Barrier Tunneling and Kinetic Energy

[nickm4]

1. Homework Statement

b). Find the kinetic energy K (sub t), the proton will have on the other side of the barrier if it tunnels through the barrier.

c) Find the kinetic energy K (sub r), it will have if it reflects from the barrier.

Variables:

Transmission Coefficient (T)

T= e^-2bL
T was found to be T= e^-11.617 or (9.011*10^-6)
e= 2.718...
L= length of the barrier which is given as 10fm or (10.0*10^-15m)

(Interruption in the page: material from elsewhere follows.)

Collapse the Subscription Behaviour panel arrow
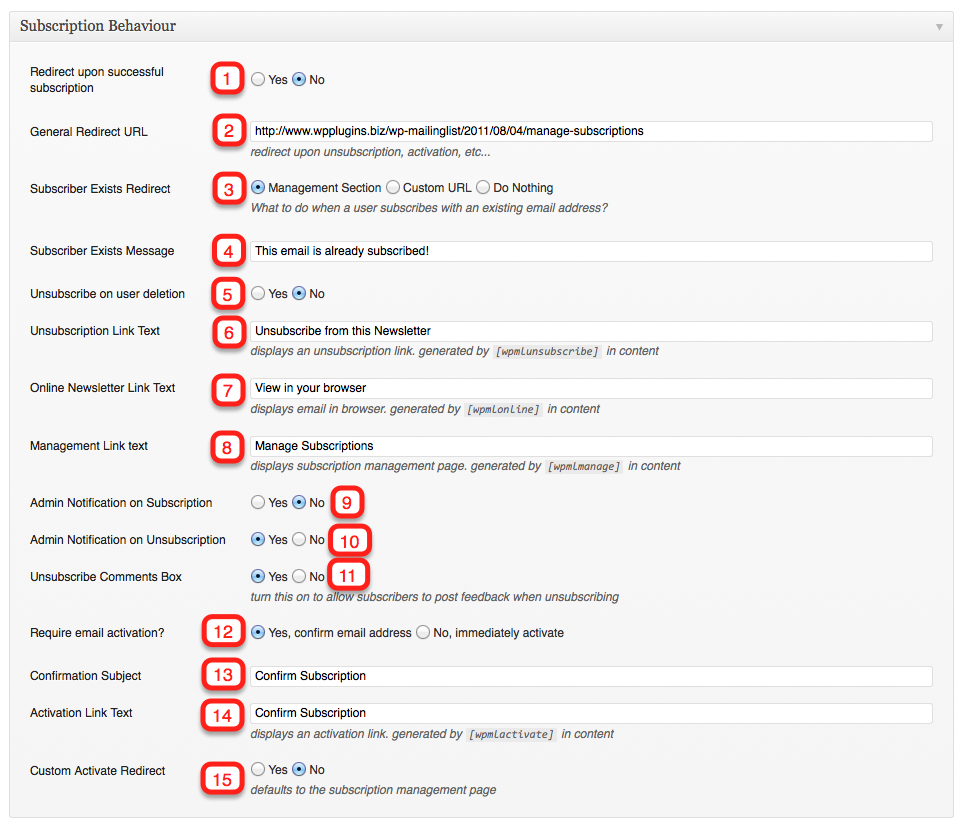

b= sqrt(((8pie^2)(m)(U(sub b)-E))/(h^2))

m= mass of proton(1.673*10^-27kg)
Ub= height of the potential barrier(given= 10MeV)
E= energy of the proton (given= 3MeV)
h= plank's constant (6.62*10^-34)

2.

Homework Equations

T= e^-2bL
b= sqrt(((8pie^2)(m)(U(sub b)-E))/(h^2))

The Attempt at a Solution

I solved the first part of the question to find the transmission coefficient, T. But I'm not sure how Kinetic energy is related. Other than through b.

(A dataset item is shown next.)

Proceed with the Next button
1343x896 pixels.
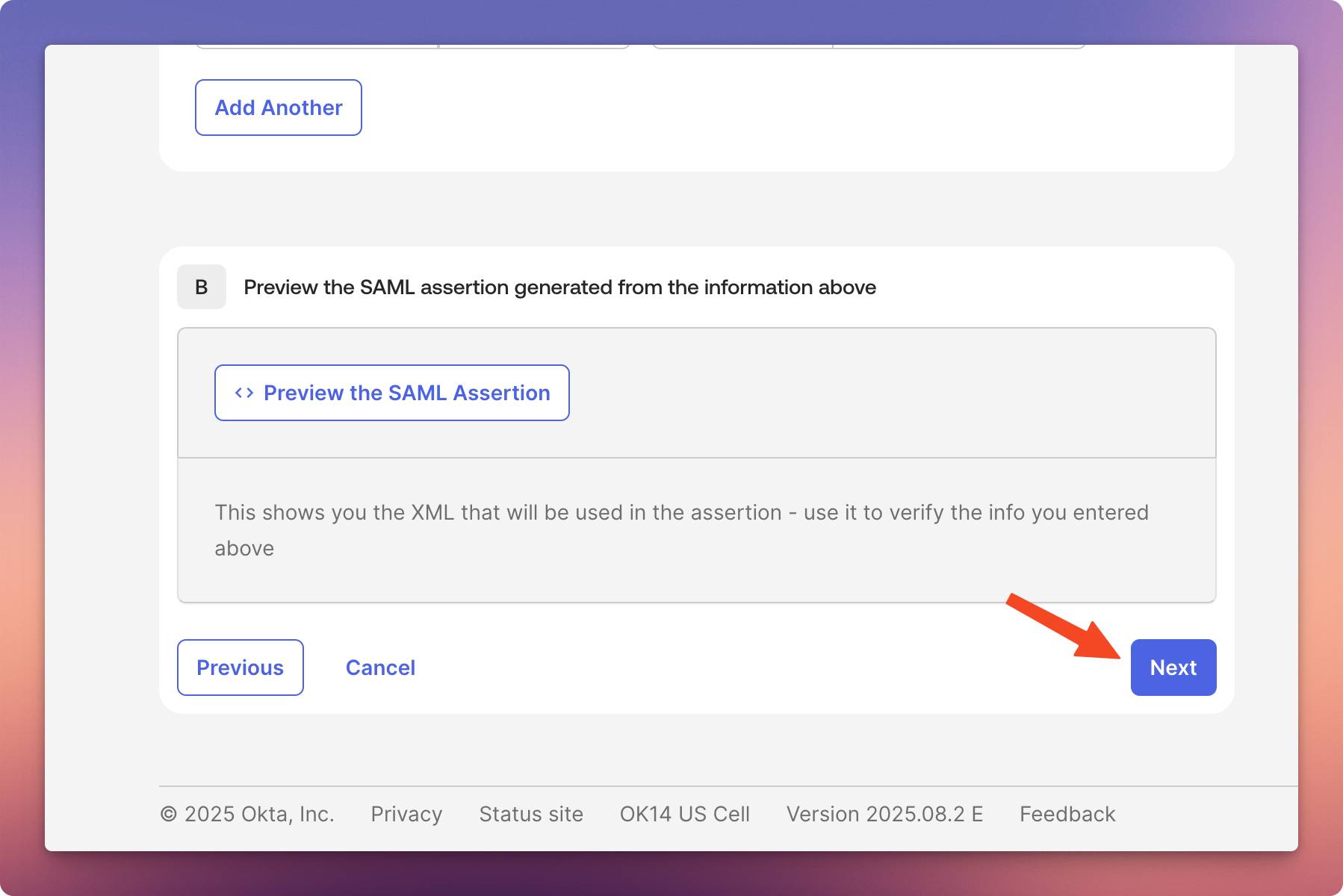point(1173,668)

This question is taken from " Fundementals of Physics" Halliday/Resnick 7th ED. Question: 38-63

Thanks Tons.

 

[member 553083]

Kinetic energy is the energy that an object has due to its motion. It is defined as the work needed to accelerate a body of a given mass from rest to its current velocity. Having gained this energy during its acceleration, the body maintains this kinetic energy unless its speed changes. The same amount of work is done by the body in decelerating from its current speed to a state of rest.For a proton, the kinetic energy K (sub t) it will have on the other side of the barrier if it tunnels through the barrier can be calculated using the following equation:K (sub t) = (1/2)mv^2where m is the mass of the proton and v is the velocity of the proton.Similarly, the kinetic energy K (sub r) it will have if it reflects from the barrier can be calculated using the same equation.